Comme si, par l’arrivée au pouvoir des bancocrates et des saltimbanques politiques, l’œuvre de la Révolution était terminée ; comme si tant de larmes et de sang versés, tant de tortures subies, tant de victimes sacrifiées, tant de dévouements mis au service de l’idée nouvelle ne l’avaient été que pour donner aux fils des bourgeois de 89 la puissance et les privilèges qu’avaient jadis les nobles !

Voici quinze ans que, pour la troisième fois, cette République nominale existe : qu’a-t-elle fait pour le peuple ?

Quel spectacle nous montre-t-elle, du haut en bas de l’échelle sociale ?

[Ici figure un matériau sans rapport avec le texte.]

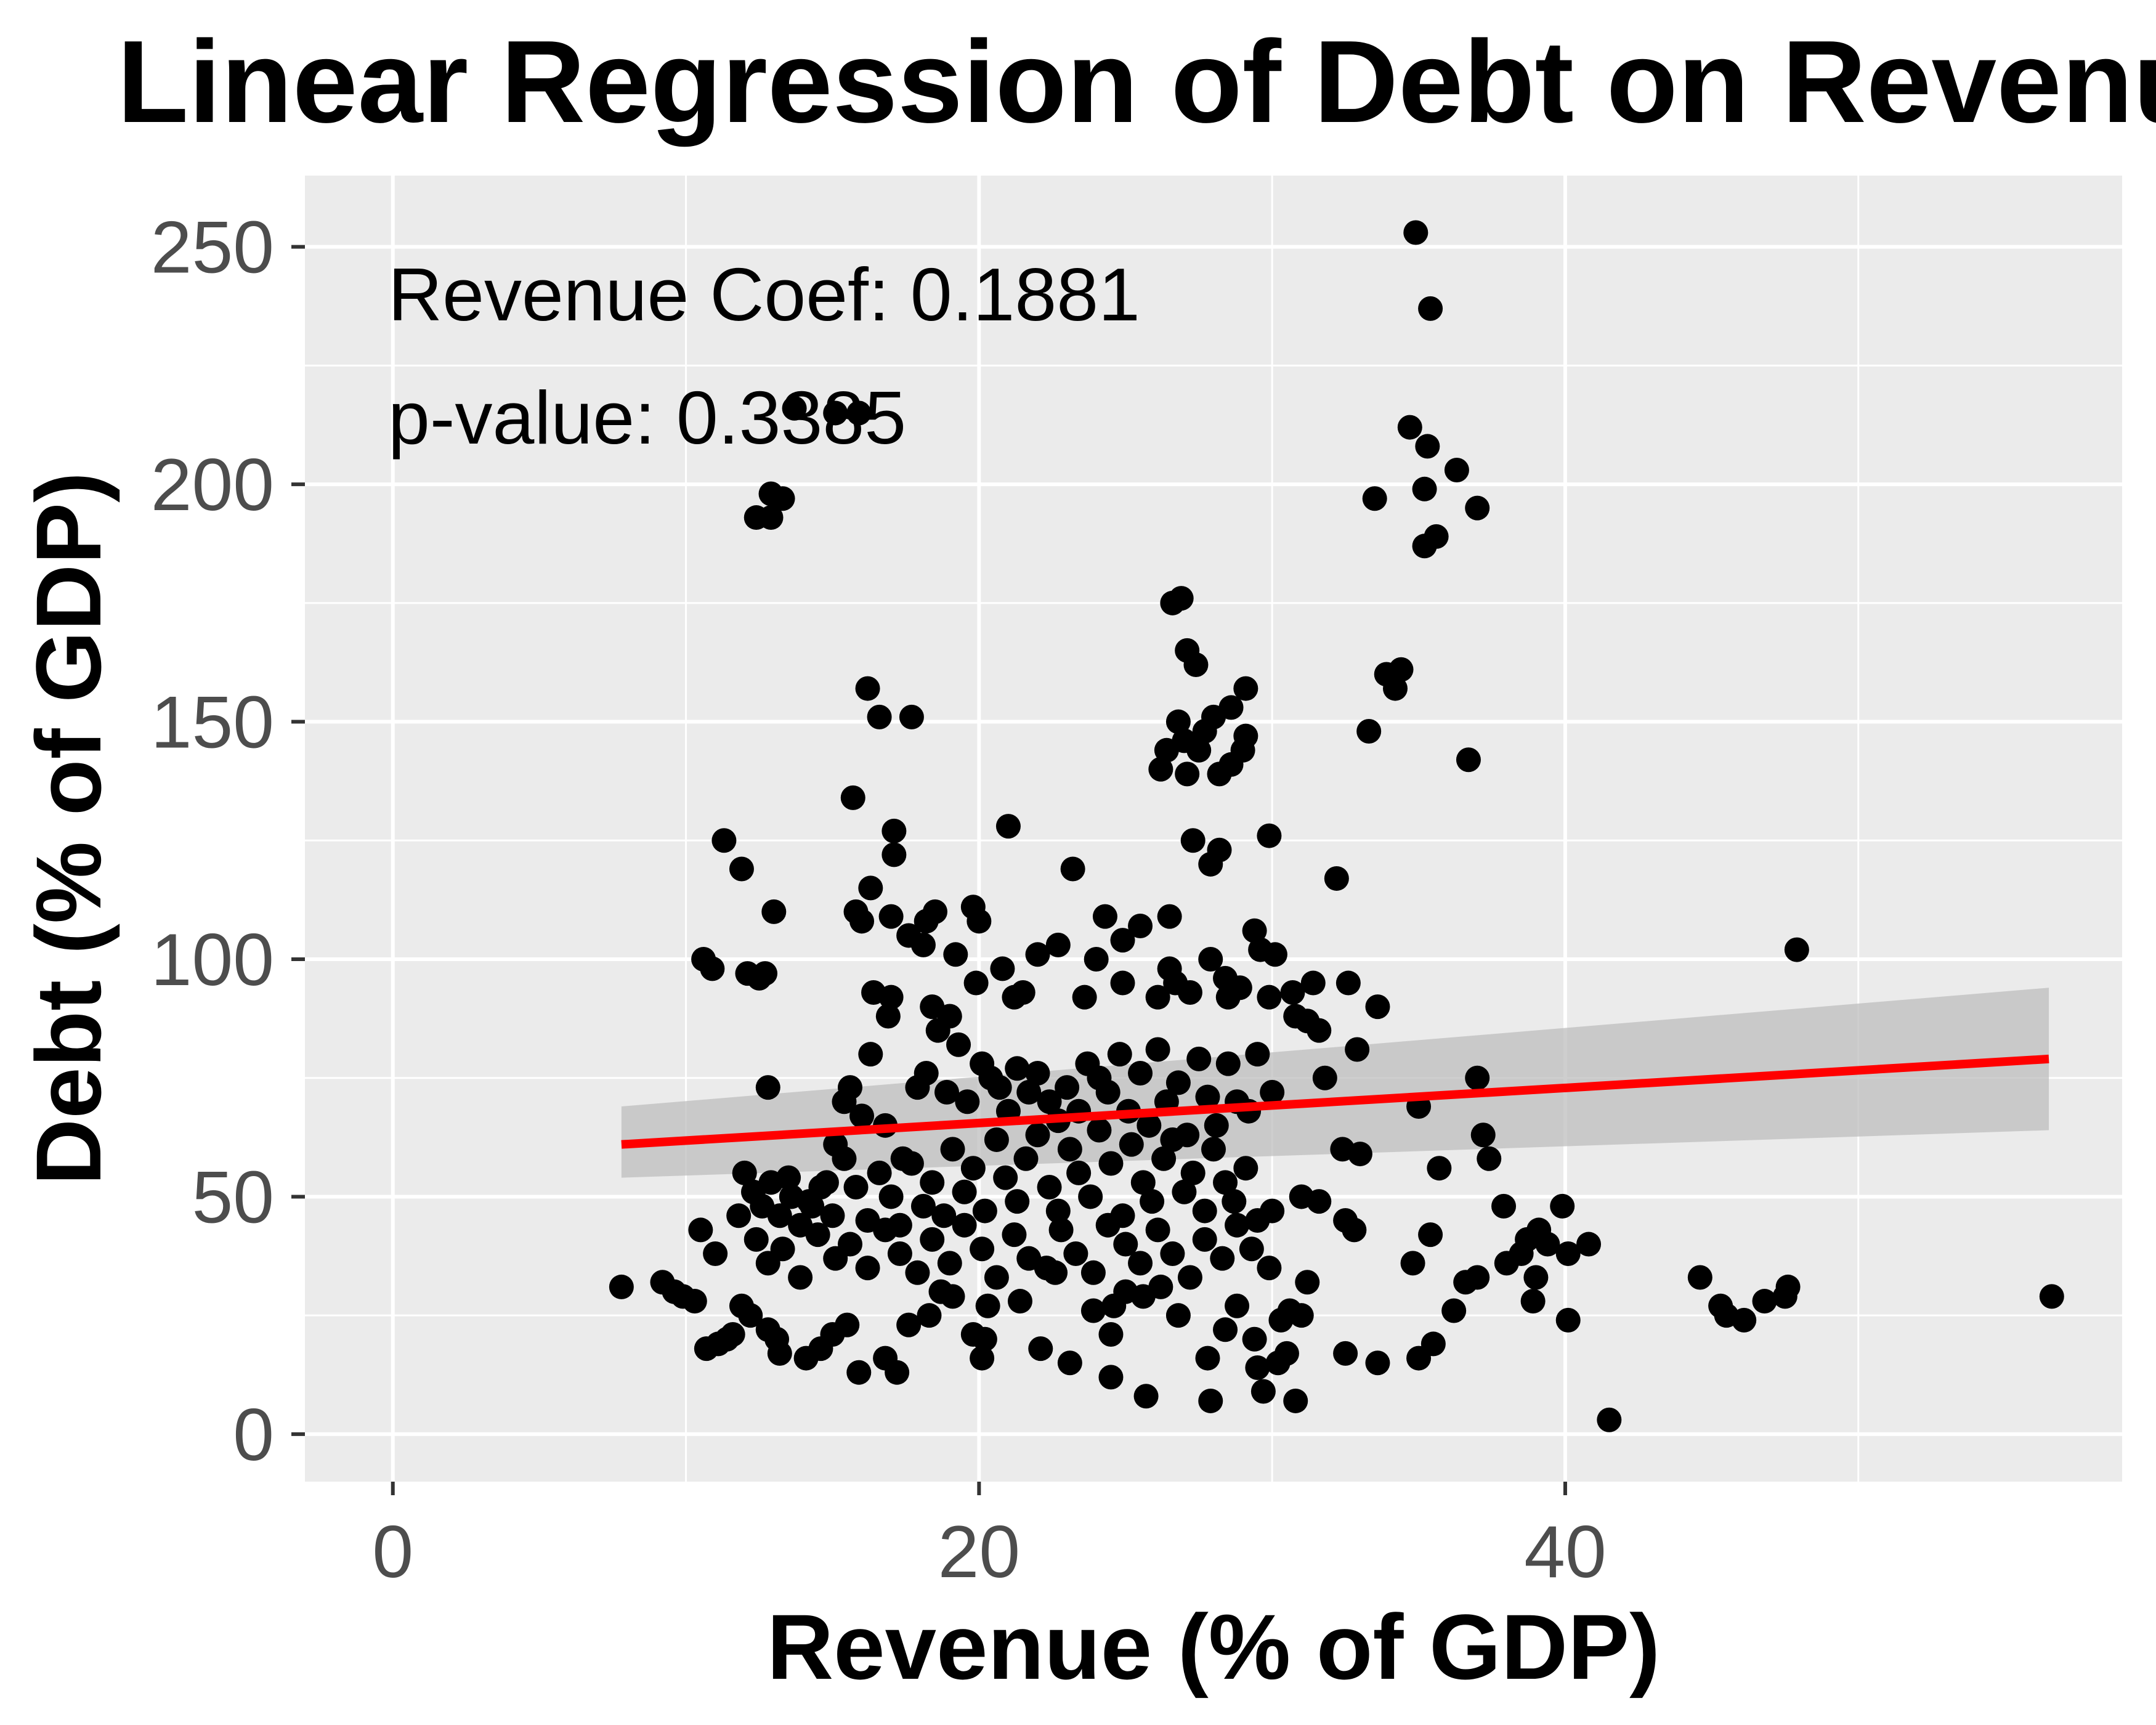  What do you see at coordinates (212, 960) in the screenshot?
I see `y-tick-label: 100` at bounding box center [212, 960].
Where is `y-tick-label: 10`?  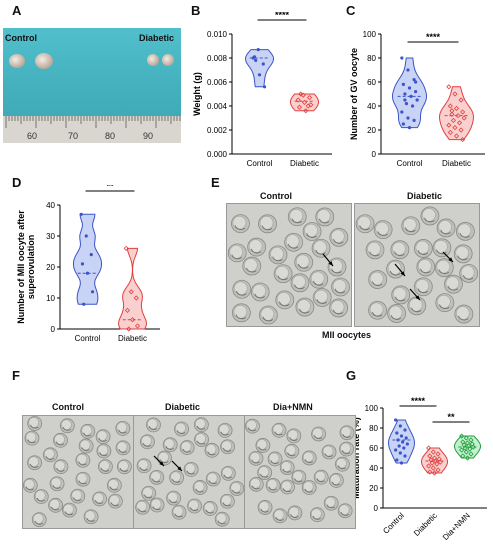
y-tick-label: 10 is located at coordinates (50, 298).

En haut, une poignée d’oiseaux de proie, de parasites, dispensés de toute œuvre utile, de toute obligation réelle.

En bas, la foule des prolétaires, des salariés, qui lutte et succombe sous l’étreinte des vampires du Capital.

Paysan courbé et ridé, dis-nous si le député cher à ton cœur t’a enlevé la moindre charge de tes abrutissants labeurs ; dis-nous si tes républicains gouvernementaux ne t’ont pas volé comme leurs congénères monarchistes.

Ouvriers des chiourmes et des fosses capitalistes, dites-nous si vos élus ont empêché vos bourreaux, leurs complices, de vous rationner et de souiller vos filles hâves de privations avec le produit de vos peines.

Femmes, dites-nous si les ministères qui se succèdent et fatalement se ressemblent ont rendu une seule goutte de lait à vos seins taris, ou ont donné sa suffisance à votre estomac délabré ; dites-nous si vous ne continuez pas à regarder, comme Tantale, le pain qu’on expose à vos regards faméliques.

Enfants, dites-nous quelles sont les misères que vous n’avez pas connues.

Cet ordre social, qui donne tout à ceux qui ne font rien, et rien à ceux qui font tout, serait-il immuable ?

Nous ne le pensons pas.

Depuis quelques années, un réveil se produit dans le monde entier.